*Stated exercise:* Lay out the lines as a Markdown table with two columns, Row and Line, where Row holds a running row number and Line holds the line. Begin at the line that contains "You are a computer-use agent. Screen dimensions: 1123x502", stop after the line that contains "Action: tap(715, 53)", and leave out any blank lines.

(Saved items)
◇ ◇ ◇
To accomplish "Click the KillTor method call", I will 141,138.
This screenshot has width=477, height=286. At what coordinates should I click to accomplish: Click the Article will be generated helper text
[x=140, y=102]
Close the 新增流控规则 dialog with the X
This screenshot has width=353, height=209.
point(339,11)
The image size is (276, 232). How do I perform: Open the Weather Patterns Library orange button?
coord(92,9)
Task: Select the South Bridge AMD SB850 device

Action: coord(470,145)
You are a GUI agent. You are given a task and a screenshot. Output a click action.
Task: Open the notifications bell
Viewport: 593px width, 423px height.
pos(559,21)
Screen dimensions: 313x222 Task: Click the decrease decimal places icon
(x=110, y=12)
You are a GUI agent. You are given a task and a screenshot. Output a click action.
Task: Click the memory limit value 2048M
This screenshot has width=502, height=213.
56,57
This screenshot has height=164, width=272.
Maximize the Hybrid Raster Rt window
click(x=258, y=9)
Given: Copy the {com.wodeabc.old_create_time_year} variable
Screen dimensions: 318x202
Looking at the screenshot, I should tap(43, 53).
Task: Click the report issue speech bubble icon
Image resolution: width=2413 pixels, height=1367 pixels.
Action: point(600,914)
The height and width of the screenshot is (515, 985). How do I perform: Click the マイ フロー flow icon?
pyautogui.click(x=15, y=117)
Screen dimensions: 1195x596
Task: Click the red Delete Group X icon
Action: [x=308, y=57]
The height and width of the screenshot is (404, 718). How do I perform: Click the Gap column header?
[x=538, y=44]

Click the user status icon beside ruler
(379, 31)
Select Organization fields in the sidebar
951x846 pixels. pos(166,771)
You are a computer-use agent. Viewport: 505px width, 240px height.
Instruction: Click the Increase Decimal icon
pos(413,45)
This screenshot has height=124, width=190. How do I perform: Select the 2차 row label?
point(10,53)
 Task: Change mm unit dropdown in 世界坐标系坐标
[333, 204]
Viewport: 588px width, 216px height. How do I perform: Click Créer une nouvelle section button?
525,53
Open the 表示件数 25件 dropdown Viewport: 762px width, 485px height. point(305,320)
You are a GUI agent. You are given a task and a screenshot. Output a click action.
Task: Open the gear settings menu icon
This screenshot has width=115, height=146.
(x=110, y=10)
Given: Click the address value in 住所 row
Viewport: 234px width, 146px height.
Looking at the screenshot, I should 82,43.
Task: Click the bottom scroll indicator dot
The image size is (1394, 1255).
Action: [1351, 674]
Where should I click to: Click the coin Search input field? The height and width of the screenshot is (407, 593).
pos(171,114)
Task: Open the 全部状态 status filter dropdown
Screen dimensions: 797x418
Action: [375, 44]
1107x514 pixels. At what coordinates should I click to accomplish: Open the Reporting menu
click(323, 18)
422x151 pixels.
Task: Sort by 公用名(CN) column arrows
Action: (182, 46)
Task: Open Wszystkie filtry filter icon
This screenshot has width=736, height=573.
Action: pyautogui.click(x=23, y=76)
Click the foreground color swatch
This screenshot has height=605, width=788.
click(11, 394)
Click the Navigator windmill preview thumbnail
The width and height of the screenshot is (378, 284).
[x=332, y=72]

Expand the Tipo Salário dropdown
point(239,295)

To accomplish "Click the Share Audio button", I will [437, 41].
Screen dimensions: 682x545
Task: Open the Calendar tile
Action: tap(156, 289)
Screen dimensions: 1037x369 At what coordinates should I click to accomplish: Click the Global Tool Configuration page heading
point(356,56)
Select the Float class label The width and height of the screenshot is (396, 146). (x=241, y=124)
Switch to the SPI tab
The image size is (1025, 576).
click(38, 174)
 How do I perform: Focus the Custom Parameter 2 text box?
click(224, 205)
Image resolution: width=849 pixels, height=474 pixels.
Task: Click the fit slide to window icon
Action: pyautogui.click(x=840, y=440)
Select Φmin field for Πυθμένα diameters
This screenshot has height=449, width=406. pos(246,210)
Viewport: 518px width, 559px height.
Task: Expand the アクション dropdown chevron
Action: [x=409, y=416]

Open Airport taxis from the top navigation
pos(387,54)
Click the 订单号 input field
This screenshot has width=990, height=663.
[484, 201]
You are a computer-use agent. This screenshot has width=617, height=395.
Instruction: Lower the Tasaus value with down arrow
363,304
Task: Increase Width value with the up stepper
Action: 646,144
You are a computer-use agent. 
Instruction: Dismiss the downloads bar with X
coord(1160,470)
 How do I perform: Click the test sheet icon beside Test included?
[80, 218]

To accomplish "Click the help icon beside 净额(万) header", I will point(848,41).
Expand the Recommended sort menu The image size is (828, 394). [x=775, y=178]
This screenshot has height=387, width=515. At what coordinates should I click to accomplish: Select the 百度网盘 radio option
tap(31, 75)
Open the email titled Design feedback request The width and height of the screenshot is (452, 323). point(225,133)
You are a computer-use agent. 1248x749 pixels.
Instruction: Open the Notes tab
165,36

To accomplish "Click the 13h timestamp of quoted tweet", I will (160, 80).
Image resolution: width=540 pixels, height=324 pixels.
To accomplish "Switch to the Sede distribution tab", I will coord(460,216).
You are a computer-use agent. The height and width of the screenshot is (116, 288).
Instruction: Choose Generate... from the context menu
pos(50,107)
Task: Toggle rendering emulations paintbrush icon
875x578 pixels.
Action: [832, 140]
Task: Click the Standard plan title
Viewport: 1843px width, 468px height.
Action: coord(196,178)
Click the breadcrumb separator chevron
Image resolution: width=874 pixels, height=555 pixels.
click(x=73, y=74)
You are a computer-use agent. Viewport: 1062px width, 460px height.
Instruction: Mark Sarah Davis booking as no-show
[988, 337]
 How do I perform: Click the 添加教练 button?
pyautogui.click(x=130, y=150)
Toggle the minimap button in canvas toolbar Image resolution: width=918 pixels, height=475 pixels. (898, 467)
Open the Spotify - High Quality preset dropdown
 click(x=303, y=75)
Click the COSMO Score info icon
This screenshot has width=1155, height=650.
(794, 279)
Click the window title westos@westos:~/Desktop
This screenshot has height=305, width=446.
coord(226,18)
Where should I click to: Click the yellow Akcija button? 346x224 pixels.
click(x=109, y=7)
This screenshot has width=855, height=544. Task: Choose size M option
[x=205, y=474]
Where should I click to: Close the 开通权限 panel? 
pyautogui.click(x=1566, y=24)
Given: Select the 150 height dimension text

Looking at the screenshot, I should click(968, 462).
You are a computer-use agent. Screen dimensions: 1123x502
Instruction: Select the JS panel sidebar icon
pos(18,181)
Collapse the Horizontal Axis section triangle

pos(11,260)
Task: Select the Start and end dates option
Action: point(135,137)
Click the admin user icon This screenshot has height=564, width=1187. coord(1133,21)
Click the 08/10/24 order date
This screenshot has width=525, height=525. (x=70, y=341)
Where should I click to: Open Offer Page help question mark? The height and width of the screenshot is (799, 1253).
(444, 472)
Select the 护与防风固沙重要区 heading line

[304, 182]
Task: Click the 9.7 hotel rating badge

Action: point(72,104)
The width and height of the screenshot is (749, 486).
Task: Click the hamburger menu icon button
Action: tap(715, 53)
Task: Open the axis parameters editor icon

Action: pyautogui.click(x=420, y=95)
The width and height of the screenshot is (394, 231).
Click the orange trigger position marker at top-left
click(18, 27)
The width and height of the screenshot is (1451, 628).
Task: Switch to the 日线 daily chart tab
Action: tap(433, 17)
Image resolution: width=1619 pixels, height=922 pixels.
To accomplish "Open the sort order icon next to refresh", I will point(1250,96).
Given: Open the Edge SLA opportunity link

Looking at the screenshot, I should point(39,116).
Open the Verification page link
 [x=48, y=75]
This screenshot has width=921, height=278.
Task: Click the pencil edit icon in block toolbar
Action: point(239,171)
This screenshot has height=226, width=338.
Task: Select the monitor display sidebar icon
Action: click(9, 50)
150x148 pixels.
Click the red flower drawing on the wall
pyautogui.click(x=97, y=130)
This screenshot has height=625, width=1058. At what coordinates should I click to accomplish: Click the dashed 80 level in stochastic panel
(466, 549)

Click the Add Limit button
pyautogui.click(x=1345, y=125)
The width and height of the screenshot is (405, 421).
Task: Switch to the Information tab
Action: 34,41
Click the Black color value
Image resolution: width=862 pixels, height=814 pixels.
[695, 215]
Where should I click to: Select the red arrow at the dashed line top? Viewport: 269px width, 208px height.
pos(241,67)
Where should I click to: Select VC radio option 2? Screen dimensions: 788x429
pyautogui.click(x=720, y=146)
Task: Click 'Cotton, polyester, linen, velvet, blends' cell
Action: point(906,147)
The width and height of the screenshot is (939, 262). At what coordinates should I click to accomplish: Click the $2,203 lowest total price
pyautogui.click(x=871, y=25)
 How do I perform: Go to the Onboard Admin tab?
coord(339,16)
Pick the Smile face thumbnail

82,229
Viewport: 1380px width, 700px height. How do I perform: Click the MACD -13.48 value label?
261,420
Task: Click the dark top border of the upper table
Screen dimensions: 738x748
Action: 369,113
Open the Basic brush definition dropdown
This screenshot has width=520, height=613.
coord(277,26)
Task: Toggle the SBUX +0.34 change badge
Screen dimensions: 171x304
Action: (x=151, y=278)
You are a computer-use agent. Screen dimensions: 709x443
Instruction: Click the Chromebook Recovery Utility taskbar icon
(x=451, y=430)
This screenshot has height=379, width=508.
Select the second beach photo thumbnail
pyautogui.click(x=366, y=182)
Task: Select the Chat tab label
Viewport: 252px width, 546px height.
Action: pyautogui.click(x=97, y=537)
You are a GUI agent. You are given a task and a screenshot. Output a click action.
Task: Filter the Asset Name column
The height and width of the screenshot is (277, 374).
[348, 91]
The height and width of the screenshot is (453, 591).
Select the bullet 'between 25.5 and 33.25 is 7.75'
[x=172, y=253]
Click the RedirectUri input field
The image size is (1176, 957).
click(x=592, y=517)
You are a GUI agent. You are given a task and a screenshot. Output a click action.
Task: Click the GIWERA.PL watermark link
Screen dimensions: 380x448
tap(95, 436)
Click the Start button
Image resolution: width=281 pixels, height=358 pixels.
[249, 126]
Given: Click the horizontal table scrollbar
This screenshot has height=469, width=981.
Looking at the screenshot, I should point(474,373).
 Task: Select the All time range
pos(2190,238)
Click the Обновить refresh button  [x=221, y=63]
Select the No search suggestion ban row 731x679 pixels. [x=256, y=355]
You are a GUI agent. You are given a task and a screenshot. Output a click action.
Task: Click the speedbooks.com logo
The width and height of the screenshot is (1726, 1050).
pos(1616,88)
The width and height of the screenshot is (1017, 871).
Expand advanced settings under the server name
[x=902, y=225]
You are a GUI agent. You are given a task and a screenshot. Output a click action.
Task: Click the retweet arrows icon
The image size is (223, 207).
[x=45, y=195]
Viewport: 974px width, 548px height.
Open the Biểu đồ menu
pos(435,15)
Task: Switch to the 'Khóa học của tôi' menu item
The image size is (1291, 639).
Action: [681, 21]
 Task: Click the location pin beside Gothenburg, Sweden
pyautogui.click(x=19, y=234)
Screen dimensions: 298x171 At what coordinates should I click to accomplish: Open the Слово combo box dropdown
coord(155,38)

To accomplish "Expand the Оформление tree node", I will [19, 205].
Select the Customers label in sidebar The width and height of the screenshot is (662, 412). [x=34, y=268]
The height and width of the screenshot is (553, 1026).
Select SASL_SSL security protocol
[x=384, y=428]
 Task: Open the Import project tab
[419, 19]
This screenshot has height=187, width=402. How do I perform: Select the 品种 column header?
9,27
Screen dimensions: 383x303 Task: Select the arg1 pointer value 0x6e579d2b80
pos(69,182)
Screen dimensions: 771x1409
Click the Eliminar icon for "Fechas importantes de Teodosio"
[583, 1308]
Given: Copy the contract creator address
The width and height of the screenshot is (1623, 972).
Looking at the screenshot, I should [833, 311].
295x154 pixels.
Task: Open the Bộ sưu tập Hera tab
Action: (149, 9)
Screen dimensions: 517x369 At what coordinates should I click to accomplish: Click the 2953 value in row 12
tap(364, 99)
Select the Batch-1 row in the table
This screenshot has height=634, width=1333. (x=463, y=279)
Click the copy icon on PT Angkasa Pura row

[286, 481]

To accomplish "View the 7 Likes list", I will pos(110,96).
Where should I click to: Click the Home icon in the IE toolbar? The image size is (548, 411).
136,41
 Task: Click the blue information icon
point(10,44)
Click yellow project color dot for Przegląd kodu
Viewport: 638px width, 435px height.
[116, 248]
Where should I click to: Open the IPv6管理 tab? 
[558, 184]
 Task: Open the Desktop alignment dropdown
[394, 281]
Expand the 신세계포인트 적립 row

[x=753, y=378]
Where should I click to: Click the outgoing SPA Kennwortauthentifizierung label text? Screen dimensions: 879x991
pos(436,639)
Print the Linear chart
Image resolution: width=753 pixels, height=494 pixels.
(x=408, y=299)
◇ ◇ ◇
*Answer below:*
| Row | Line |
|---|---|
| 1 | You are a computer-use agent. Screen dimensions: 1123x502 |
| 2 | Instruction: Select the JS panel sidebar icon |
| 3 | pos(18,181) |
| 4 | Collapse the Horizontal Axis section triangle |
| 5 | pos(11,260) |
| 6 | Task: Select the Start and end dates option |
| 7 | Action: point(135,137) |
| 8 | Click the admin user icon This screenshot has height=564, width=1187. coord(1133,21) |
| 9 | Click the 08/10/24 order date |
| 10 | This screenshot has width=525, height=525. (x=70, y=341) |
| 11 | Where should I click to: Open Offer Page help question mark? The height and width of the screenshot is (799, 1253). |
| 12 | (444, 472) |
| 13 | Select the 护与防风固沙重要区 heading line |
| 14 | [304, 182] |
| 15 | Task: Click the 9.7 hotel rating badge |
| 16 | Action: point(72,104) |
| 17 | The width and height of the screenshot is (749, 486). |
| 18 | Task: Click the hamburger menu icon button |
| 19 | Action: tap(715, 53) |